I would expect this with the in-sample data every time. The way we trained the random forest, we used the data that we shouldn’t have seen which is a great help in predicting the future (we are using the future to predict the future). Thus we will always see such good results in the in-sample data.
Hypothesis: When the impact increases, the accumulated return should be significantly smaller. And there will be a lot of times the trader will do nothing, holding nothing.
The first metric to check the performance of the strategy learner is the number of zeros in the trades. The metric shows the efficient of the learner. The bigger the number, the less efficient the learner is. By using this metric, we can see that when the impact is 0, the number of zeros is 324. However when the impact reaches 0.0025, 0.01, 0.015, 0.02, the number of zeros is 349, 374, 378, 398. And we can see from the graph that when the impact is so big, our learner can not grasp a good way to profit, thus having a sinuous curve.
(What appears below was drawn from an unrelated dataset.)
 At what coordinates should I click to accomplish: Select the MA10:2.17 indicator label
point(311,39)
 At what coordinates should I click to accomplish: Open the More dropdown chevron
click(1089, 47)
Another naive metric is the accumulative return. As we can see from the experiment 1, the accumulative return can reach 1.8 or higher. While in the experiment 2, using impact 0.01, 0.015, 0.02, the accumulative can merely beat 1.0 although there are times the return can reach more than 1.2.
We know that the impact affect the price in trading, more specifically, it costs more to trade. Thus intuitively, with the increasing of impact, the profit decreases.